Hugging Face has released its second LLM leaderboard to rank the best language models it has tested. The new leaderboard seeks to be a more challenging uniform standard for testing open large language model (LLM) performance across a variety of tasks. Alibaba’s Qwen models appear dominant in the leaderboard’s inaugural rankings, taking three spots in the top ten.
Pumped to announce the brand new open LLM leaderboard. We burned 300 H100 to re-run new evaluations like MMLU-pro for all major open LLMs!Some learning:- Qwen 72B is the king and Chinese open models are dominating overall- Previous evaluations have become too easy for recent…June 26, 2024
Hugging Face’s second leaderboard tests language models across four tasks: knowledge testing, reasoning on extremely long contexts, complex math abilities, and instruction following. Six benchmarks are used to test these qualities, with tests including solving 1,000-word murder mysteries, explaining PhD-level questions in layman’s terms, and most daunting of all: high-school math equations. A full breakdown of the benchmarks used can be found on Hugging Face’s blog.
The frontrunner of the new leaderboard is Qwen, Alibaba’s LLM, which takes 1st, 3rd, and 10th place with its handful of variants. Also showing up are Llama3-70B, Meta’s LLM, and a handful of smaller open-source projects that managed to outperform the pack. Notably absent is any sign of ChatGPT; Hugging Face’s leaderboard does not test closed-source models to ensure reproducibility of results.
Tests to qualify on the leaderboard are run exclusively on Hugging Face’s own computers, which according to CEO Clem Delangue’s Twitter, are powered by 300 Nvidia H100 GPUs. Because of Hugging Face’s open-source and collaborative nature, anyone is free to submit new models for testing and admission on the leaderboard, with a new voting system prioritizing popular new entries for testing.
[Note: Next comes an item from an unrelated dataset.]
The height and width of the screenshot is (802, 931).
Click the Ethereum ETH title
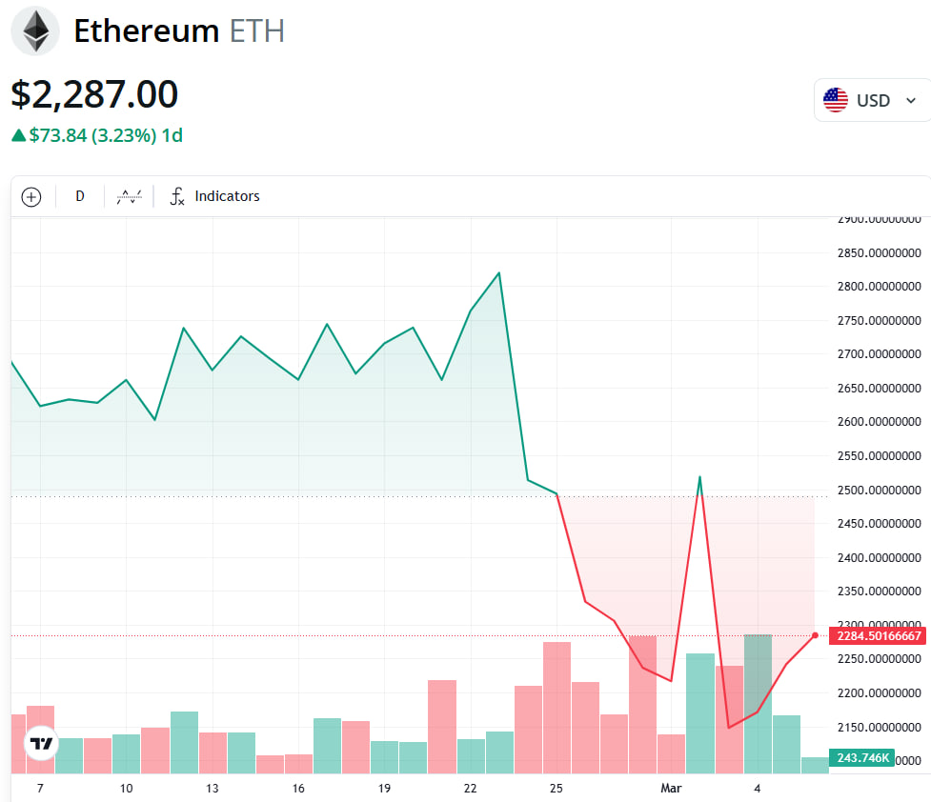tap(179, 30)
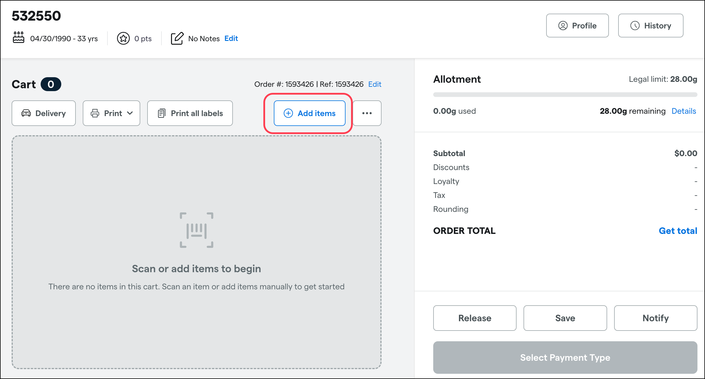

The leaderboard can be filtered to show only a highlighted array of significant models to avoid a confusing glut of small LLMs.
As a pillar of the LLM space, Hugging Face has become a trusted source for LLM learning and community collaboration. After its first leaderboard was released last year as a means to compare and reproduce testing results from several established LLMs, the board quickly took off in popularity. Getting high ranks on the board became the goal of many developers, small and large, and as models have become generally stronger, ‘smarter,’ and optimized for the specific tests of the first leaderboard, its results have become less and less meaningful, hence the creation of a second variant.
Some LLMs, including newer variants of Meta’s Llama, severely underperformed in the new leaderboard compared to their high marks in the first. This came from a trend of over-training LLMs only on the first leaderboard’s benchmarks, leading to regressing in real-world performance. This regression of performance, thanks to hyperspecific and self-referential data, follows a trend of AI performance growing worse over time, proving once again as Google’s AI answers have shown that LLM performance is only as good as its training data and that true artificial “intelligence” is still many, many years away.